Segundo o procurador-geral do Pará, caso não seja firmado um acordo com a União, a Constituição Federal prevê que a ADO permite ao Supremo determinar que o Congresso coloque um ponto final sobre o tema e estabeleça um prazo. Ele avalia que a posição do Pará será de esperar inicialmente uma posição da União sobre os ressarcimentos. ;É bastante razoável a proposta de Minas Gerais, mas o Pará entende que a proposta inicial tem que partir da União, pois é ela quem foi condenada pelo STF a promover a regulamentação do ressarcimento;, explicou Ricardo Sefer.
Prorrogação
Em 2016, o plenário do Supremo acatou o pedido do Pará e estabeleceu prazo de 12 meses para a regulamentação da lei.

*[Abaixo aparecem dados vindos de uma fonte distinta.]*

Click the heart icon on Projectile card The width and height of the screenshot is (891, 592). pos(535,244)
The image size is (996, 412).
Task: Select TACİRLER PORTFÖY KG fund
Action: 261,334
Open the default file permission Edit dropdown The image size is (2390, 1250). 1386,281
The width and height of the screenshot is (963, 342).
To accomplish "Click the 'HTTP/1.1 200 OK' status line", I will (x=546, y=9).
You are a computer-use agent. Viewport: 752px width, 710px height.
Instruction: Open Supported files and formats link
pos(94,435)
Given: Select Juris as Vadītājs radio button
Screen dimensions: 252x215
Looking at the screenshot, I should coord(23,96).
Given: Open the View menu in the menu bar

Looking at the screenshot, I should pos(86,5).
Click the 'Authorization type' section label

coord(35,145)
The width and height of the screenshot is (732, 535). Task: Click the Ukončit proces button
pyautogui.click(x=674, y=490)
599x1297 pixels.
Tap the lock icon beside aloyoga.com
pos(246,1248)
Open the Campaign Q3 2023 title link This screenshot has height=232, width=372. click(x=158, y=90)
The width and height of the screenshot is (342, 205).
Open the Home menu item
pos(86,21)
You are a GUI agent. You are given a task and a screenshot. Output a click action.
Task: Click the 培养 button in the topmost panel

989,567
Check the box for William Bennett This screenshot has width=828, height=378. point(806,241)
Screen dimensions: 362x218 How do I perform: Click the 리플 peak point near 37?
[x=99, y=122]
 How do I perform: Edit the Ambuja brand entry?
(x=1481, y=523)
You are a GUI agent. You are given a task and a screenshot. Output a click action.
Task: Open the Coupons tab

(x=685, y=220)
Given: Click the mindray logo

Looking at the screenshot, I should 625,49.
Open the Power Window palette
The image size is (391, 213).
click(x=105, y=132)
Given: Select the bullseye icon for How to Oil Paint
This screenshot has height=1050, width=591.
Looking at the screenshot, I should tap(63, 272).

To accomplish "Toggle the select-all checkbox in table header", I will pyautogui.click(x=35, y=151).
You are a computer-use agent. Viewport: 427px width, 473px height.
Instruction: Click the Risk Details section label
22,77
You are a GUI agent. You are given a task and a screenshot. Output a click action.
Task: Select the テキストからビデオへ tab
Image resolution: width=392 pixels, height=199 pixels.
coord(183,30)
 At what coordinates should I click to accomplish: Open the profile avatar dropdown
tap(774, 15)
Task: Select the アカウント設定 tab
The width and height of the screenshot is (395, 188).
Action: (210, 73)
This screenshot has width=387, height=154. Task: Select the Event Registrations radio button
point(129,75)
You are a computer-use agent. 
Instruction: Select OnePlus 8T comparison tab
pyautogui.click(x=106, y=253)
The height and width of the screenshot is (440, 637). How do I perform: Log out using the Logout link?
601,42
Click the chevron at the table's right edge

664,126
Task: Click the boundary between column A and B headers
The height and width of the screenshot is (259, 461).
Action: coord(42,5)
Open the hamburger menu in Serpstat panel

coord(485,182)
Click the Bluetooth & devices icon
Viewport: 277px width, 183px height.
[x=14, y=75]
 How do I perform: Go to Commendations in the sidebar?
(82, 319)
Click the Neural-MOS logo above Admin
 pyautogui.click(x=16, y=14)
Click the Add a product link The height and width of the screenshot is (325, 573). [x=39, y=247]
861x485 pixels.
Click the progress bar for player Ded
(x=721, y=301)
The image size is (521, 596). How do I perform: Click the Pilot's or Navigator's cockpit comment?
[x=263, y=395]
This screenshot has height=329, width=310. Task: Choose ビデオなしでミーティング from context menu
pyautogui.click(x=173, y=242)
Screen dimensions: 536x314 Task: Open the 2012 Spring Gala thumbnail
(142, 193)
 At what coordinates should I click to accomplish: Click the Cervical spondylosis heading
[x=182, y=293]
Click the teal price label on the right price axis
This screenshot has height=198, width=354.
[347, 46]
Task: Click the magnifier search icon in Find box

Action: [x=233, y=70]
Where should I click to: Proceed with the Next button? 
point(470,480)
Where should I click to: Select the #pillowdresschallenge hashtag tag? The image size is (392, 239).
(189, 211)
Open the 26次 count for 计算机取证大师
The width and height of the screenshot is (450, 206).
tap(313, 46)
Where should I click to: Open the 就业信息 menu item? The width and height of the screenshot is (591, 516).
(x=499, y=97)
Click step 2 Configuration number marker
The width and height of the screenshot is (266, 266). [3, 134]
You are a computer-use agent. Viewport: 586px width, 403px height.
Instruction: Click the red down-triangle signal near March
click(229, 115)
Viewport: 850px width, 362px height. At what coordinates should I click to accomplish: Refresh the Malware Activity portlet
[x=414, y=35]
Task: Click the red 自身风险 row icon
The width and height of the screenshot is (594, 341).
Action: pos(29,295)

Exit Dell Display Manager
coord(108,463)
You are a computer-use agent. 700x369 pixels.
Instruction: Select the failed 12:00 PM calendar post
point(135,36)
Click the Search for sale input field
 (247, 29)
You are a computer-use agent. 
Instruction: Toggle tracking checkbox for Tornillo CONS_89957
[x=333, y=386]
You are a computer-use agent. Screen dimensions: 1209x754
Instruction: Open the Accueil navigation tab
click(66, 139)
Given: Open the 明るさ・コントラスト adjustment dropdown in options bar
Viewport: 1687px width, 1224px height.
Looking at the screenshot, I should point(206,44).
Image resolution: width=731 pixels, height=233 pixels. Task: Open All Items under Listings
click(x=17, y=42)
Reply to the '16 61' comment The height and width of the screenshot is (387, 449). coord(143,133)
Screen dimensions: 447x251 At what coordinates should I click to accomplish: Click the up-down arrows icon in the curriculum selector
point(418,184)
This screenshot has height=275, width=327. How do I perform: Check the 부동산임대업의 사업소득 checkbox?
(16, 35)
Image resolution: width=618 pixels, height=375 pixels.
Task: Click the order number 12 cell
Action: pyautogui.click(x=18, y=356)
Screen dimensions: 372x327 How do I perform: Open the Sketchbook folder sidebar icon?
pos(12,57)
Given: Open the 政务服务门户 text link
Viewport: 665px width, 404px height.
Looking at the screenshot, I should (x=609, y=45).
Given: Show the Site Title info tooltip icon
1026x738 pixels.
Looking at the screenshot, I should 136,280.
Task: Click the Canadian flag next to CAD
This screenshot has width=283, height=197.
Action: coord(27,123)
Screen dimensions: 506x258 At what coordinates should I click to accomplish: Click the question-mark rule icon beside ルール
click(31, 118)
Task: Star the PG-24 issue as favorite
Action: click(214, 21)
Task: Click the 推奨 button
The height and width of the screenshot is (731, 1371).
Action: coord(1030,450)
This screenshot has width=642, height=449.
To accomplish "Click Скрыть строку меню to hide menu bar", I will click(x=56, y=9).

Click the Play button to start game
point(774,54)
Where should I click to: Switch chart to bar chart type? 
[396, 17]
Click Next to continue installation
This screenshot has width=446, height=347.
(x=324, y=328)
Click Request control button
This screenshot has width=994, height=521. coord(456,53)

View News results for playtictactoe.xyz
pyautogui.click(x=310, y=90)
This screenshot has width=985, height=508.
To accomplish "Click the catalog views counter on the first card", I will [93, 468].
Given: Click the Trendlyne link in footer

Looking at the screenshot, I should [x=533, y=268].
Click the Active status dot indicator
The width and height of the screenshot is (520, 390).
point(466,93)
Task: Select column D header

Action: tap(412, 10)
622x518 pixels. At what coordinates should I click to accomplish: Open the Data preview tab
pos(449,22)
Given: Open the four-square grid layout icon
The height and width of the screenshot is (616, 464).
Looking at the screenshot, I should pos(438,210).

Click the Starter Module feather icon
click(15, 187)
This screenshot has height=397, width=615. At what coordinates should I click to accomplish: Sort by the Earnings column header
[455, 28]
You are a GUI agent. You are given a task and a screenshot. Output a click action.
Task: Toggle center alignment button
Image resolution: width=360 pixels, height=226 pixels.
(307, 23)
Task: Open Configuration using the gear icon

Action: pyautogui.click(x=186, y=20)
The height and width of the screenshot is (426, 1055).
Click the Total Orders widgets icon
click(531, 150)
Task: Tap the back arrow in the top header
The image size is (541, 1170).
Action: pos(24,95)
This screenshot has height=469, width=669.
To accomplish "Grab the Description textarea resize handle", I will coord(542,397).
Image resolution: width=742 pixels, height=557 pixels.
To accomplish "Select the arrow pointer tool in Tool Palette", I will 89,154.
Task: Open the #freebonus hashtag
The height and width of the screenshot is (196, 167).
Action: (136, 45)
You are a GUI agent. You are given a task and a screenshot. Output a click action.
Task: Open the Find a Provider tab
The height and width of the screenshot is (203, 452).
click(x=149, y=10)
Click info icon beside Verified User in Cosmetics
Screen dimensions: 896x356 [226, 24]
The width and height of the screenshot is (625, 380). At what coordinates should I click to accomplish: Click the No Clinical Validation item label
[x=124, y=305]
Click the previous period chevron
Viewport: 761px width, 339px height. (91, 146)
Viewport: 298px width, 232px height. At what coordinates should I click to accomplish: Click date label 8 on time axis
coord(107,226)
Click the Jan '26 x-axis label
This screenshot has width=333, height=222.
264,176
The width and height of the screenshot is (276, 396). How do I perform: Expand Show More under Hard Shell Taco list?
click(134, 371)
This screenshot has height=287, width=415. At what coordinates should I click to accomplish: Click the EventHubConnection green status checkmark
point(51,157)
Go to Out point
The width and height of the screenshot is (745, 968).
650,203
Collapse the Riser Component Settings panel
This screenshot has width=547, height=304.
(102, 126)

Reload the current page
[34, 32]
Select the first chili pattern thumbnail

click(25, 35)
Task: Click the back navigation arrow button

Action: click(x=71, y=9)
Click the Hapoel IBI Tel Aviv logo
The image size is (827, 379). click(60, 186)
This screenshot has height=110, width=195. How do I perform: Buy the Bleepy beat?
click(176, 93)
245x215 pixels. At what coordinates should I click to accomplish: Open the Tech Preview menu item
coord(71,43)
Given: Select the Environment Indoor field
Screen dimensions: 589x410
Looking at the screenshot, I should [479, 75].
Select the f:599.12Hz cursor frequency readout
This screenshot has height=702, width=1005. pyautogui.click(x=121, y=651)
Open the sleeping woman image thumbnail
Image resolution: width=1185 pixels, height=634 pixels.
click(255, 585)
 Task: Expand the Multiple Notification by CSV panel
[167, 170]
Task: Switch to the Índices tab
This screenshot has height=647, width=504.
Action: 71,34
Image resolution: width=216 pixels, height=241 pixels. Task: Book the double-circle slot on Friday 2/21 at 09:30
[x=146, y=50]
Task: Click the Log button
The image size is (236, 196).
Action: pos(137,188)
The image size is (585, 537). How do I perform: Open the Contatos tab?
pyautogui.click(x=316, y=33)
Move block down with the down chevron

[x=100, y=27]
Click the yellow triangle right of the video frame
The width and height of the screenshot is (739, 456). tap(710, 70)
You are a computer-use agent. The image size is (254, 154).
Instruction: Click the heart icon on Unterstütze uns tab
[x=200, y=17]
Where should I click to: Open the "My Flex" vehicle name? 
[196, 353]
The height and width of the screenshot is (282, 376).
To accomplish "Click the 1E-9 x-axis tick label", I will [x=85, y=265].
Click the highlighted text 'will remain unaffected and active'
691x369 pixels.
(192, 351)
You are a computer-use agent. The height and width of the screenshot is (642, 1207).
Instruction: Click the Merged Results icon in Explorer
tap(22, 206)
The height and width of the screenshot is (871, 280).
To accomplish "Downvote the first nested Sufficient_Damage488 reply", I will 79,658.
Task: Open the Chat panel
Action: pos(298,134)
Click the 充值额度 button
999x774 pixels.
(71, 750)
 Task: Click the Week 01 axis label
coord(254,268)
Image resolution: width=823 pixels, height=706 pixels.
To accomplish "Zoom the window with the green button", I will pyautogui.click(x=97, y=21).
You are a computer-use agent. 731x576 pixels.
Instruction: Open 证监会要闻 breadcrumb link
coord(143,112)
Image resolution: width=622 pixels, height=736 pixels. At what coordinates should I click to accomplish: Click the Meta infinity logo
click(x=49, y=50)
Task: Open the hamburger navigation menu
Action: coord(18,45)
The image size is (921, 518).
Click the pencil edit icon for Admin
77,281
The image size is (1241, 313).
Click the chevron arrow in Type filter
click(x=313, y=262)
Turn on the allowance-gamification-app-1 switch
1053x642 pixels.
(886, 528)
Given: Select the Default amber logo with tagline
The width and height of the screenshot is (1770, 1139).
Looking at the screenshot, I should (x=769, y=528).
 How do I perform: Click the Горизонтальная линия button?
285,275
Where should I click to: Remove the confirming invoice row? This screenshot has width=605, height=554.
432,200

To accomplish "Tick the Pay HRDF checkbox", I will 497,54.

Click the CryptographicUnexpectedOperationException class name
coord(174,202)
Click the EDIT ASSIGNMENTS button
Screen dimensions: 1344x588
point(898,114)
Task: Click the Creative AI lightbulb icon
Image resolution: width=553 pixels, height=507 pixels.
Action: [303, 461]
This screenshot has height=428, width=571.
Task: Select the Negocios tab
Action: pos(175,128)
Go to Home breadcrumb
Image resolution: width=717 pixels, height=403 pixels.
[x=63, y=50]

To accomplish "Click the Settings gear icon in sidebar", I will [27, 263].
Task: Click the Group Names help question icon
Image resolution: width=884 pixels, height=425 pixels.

Caso isso não ocorresse, a corte determinou que o Tribunal de Contas da União (TCU) deveria fixar em caráter provisório o montante total devido e a cota de cada ente federativo, até a edição da lei. Em 2017, o governo federal pediu que o prazo fosse prorrogado por mais 24 meses.
Em fevereiro deste ano, o ministro-relator do processo, Gilmar Mendes, atendeu a um pedido da Advocacia-Geral da União (AGU) e concedeu mais 12 meses para que o Congresso delibere sobre a compensação financeira aos estados. O ministro, no entanto, convocou todos os envolvidos para a audiência de hoje na tentativa de um acordo.
"Esta é nossa luta por recursos que possibilitarão o pagamento de contas atrasadas do estado e a retomada dos investimentos em saúde, educação, infraestrutura e na área social;
Agostinho Patrus (PV),presidente da Assembleia Legislativa
Sem compensação
A Lei Complementar Federal 87, de 1996, isentou do recolhimento de ICMS as exportações de produtos primários e semielaborados, como o minério de ferro. De autoria do então deputado federal Antonio Kandir (PSDB-SP), a lei tinha como objetivo estimular as exportações no Brasil e previa a regulamentação de um ressarcimento aos estados, o que ainda seria discutido. A medida levou à perda de arrecadação de vários estados, que deixaram de receber ICMS, sem que fosse feita uma compensação.